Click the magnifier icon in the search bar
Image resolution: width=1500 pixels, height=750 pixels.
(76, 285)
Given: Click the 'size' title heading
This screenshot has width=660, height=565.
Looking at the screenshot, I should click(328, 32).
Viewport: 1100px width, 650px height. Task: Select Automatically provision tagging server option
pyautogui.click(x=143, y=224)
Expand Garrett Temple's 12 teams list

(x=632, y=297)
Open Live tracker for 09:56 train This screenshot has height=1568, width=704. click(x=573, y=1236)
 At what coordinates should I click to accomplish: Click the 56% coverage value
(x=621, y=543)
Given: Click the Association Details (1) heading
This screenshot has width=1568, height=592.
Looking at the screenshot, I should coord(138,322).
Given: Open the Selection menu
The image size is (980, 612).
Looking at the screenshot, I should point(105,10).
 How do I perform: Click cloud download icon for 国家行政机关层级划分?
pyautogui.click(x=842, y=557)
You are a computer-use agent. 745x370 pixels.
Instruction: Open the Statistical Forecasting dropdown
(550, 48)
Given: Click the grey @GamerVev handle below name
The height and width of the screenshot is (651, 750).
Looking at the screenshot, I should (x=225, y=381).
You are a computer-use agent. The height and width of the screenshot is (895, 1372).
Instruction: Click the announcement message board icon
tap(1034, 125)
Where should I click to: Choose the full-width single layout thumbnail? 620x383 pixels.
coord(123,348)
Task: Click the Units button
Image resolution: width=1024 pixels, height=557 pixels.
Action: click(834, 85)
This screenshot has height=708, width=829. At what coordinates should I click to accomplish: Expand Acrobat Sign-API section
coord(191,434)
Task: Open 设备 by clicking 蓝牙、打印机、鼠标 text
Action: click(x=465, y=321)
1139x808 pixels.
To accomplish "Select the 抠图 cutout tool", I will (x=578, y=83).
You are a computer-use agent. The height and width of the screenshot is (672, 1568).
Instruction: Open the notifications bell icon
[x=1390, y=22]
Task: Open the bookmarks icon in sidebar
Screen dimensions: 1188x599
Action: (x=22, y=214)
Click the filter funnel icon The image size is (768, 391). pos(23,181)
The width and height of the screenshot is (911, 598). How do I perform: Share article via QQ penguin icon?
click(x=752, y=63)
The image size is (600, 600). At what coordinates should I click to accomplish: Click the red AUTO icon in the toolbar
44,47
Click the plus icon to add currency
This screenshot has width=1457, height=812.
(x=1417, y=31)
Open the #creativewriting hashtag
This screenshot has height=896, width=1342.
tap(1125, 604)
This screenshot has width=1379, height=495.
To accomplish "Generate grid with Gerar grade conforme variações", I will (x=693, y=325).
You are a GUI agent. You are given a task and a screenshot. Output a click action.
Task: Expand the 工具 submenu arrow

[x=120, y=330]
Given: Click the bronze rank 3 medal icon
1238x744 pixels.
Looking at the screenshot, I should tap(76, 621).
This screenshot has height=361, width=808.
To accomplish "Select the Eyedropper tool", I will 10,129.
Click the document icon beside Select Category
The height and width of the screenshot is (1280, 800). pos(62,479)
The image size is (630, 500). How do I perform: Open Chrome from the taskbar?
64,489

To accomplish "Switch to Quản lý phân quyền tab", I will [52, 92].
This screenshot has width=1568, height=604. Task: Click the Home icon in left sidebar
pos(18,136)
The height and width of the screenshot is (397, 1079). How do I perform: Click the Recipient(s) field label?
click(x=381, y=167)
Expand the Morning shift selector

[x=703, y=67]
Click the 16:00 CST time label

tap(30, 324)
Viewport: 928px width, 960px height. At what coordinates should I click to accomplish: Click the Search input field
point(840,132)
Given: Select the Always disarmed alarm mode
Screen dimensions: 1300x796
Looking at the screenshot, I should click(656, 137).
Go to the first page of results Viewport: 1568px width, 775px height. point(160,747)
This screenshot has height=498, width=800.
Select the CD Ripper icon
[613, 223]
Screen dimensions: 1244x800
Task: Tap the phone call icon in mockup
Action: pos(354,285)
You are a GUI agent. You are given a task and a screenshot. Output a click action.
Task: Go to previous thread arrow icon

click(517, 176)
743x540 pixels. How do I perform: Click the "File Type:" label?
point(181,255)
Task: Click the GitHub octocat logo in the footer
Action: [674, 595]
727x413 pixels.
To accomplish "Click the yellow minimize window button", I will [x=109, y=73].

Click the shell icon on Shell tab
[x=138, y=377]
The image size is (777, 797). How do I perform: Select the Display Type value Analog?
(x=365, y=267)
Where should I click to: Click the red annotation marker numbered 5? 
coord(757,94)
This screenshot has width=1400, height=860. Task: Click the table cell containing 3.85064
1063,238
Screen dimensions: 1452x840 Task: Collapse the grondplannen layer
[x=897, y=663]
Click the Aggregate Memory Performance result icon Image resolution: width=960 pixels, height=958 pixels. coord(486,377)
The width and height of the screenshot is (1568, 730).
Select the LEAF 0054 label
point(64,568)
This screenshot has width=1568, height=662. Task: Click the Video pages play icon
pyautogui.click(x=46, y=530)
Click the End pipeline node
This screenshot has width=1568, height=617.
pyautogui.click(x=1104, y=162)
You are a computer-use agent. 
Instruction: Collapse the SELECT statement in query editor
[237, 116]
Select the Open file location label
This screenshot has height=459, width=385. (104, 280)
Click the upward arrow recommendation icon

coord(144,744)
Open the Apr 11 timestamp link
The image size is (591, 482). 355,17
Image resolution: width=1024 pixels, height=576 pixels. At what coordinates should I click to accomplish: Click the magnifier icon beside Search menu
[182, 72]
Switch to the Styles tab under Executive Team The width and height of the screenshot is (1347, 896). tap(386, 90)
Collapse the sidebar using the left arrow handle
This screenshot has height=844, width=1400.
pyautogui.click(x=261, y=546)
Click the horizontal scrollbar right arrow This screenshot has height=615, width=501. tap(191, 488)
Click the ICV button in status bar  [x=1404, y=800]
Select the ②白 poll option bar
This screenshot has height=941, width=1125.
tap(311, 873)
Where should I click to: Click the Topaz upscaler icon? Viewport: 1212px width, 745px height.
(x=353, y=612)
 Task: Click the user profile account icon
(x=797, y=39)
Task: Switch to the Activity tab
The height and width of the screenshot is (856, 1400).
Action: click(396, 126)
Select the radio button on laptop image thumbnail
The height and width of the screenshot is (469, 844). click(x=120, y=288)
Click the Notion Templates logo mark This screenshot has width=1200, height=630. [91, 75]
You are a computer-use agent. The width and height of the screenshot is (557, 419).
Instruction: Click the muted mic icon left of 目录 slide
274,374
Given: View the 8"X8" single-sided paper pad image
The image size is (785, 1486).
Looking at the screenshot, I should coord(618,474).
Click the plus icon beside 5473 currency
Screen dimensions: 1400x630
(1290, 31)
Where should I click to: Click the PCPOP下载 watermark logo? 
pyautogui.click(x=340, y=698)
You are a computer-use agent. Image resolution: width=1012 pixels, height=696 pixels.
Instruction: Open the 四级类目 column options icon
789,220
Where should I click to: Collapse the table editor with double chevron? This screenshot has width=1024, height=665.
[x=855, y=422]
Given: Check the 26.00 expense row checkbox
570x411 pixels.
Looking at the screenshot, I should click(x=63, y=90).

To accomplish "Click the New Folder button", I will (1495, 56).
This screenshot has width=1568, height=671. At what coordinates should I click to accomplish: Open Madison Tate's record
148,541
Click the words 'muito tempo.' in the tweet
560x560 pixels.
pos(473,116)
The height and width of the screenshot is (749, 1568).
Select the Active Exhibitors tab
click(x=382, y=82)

● ● ● ● ● ● ●

> _Required work_: Go through the listing above and find each line containing the string "currency"; copy those lines.

> _Expected output_:
Click the plus icon to add currency
Click the plus icon beside 5473 currency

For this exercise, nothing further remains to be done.